Instrução dada: Copie sem nenhuma alteração as linhas dos registros abaixo, desde a que contém "Uncheck the song artist repeat rule" até a que contém "Action: pos(76,354)", incluindo as duas.
_ _ _ _ _
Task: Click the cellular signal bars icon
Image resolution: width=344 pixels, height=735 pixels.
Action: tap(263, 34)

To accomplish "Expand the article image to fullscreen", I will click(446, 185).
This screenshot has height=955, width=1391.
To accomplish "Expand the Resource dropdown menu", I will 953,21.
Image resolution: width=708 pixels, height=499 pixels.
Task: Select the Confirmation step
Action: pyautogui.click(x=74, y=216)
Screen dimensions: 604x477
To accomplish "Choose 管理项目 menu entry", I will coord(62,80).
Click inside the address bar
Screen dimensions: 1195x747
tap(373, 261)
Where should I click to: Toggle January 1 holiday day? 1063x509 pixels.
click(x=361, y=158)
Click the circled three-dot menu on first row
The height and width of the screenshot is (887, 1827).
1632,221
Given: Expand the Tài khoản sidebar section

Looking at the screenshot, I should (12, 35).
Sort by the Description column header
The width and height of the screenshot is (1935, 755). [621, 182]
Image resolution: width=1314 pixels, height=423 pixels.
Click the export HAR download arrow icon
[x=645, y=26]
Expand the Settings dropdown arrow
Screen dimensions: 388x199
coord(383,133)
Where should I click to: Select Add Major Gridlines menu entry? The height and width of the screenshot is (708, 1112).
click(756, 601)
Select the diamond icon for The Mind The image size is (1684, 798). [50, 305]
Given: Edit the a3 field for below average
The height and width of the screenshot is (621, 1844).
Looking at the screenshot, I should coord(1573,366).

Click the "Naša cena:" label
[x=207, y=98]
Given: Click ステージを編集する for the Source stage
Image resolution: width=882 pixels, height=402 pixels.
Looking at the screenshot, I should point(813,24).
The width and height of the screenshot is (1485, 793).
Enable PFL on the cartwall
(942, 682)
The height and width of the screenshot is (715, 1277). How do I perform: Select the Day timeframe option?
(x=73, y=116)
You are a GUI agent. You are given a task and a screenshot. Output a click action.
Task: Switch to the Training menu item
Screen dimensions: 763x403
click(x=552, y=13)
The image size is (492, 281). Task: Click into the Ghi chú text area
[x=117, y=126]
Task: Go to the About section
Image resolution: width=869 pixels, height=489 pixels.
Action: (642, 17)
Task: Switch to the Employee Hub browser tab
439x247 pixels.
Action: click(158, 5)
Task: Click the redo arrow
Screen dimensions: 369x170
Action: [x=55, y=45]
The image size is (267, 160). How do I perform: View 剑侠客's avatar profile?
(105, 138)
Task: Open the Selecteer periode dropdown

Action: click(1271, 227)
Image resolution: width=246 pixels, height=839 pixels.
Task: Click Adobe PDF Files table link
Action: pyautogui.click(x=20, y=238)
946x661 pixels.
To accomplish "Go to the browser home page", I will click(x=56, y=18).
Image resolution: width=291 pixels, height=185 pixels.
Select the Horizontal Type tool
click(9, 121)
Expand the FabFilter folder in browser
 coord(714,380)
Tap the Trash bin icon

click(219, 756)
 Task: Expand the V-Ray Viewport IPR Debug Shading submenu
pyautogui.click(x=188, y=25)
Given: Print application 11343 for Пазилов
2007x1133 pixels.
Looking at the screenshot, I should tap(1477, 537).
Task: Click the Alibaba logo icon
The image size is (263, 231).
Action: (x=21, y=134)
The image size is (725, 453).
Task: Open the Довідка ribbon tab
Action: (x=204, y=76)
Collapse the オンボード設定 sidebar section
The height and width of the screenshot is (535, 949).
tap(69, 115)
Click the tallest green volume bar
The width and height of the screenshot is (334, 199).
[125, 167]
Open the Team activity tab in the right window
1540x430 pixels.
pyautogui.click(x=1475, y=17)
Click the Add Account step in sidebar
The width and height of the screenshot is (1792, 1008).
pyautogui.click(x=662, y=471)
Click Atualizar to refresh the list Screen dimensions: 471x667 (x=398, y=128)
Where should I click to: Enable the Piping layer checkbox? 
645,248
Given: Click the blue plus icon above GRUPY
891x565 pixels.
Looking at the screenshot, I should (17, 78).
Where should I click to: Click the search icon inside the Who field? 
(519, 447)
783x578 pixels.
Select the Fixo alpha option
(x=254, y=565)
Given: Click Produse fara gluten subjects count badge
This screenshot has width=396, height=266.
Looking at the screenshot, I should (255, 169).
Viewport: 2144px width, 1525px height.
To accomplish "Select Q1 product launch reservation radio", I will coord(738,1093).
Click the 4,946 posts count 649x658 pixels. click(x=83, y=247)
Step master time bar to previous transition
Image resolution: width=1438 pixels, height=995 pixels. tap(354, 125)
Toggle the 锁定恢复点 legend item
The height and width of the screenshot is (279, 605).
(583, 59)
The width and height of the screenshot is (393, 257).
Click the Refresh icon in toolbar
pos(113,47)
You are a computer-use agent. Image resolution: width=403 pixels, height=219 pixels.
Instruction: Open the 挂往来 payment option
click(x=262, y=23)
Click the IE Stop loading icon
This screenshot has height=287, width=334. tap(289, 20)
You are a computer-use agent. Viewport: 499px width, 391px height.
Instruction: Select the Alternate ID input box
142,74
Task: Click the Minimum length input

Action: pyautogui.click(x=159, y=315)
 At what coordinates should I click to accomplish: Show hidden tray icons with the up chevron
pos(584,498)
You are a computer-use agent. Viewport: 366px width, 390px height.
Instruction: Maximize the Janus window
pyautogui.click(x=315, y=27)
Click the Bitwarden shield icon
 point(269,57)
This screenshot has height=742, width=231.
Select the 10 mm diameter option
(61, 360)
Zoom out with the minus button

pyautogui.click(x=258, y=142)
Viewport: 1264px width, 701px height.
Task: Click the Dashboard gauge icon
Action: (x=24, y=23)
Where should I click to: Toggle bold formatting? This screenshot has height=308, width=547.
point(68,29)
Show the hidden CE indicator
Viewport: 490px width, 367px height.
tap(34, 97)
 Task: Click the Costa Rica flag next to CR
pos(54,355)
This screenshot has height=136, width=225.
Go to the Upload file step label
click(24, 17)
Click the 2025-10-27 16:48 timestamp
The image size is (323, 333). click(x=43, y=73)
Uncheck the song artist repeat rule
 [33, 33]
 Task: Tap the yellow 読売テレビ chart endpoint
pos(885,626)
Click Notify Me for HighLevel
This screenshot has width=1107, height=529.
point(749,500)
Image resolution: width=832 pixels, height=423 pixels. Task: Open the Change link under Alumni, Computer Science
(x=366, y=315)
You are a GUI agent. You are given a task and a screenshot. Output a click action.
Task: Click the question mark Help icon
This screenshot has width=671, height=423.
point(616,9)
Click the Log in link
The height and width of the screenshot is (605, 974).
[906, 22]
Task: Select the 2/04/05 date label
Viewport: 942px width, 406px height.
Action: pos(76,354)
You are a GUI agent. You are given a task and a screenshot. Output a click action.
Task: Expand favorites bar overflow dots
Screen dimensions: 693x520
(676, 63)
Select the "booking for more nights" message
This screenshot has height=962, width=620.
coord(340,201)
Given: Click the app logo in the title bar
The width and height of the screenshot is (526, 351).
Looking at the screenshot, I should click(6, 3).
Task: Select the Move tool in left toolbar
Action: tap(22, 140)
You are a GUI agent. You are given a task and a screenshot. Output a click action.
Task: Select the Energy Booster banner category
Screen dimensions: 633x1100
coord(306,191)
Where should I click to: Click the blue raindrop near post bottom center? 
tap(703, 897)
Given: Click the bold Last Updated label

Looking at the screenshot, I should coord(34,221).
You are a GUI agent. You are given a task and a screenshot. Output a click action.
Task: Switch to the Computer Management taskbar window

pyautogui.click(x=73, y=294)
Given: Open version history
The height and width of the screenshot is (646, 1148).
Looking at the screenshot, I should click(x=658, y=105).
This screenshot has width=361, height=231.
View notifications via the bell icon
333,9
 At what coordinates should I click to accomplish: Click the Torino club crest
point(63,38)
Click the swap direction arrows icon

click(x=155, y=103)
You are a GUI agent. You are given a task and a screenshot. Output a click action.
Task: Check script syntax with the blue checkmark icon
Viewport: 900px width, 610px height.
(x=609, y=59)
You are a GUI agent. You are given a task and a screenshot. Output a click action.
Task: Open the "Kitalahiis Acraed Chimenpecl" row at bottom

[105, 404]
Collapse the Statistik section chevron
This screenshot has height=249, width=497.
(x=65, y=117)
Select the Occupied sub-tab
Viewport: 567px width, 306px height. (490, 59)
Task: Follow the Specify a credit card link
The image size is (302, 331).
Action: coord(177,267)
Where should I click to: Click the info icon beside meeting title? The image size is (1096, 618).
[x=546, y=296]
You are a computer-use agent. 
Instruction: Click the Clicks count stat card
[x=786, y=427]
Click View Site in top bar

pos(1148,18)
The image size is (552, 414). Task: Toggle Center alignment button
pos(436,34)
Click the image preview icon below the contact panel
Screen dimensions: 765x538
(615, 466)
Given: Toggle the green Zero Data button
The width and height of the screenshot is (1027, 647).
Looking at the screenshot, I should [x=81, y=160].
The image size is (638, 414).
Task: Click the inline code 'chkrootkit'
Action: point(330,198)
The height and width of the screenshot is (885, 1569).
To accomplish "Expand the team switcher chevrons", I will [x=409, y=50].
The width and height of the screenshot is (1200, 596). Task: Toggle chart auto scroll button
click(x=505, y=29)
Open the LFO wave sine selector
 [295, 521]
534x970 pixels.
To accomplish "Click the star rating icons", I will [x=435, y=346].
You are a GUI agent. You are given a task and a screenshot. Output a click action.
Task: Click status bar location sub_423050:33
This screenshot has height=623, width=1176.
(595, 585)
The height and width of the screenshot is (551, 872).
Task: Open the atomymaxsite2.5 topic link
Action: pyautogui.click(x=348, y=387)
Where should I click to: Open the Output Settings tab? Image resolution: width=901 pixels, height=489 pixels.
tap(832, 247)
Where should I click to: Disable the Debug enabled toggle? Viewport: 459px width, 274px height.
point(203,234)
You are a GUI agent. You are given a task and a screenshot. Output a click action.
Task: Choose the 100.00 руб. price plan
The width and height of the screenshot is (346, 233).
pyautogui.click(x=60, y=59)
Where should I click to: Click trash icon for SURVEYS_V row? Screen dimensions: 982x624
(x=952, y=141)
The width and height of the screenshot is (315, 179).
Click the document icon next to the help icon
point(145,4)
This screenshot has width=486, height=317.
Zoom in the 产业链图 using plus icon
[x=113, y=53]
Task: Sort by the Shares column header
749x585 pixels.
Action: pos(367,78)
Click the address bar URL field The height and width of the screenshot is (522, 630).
_ _ _ _ _
Resposta do exercício:
Uncheck the song artist repeat rule
 [33, 33]
 Task: Tap the yellow 読売テレビ chart endpoint
pos(885,626)
Click Notify Me for HighLevel
This screenshot has width=1107, height=529.
point(749,500)
Image resolution: width=832 pixels, height=423 pixels. Task: Open the Change link under Alumni, Computer Science
(x=366, y=315)
You are a GUI agent. You are given a task and a screenshot. Output a click action.
Task: Click the question mark Help icon
This screenshot has width=671, height=423.
point(616,9)
Click the Log in link
The height and width of the screenshot is (605, 974).
[906, 22]
Task: Select the 2/04/05 date label
Viewport: 942px width, 406px height.
Action: pos(76,354)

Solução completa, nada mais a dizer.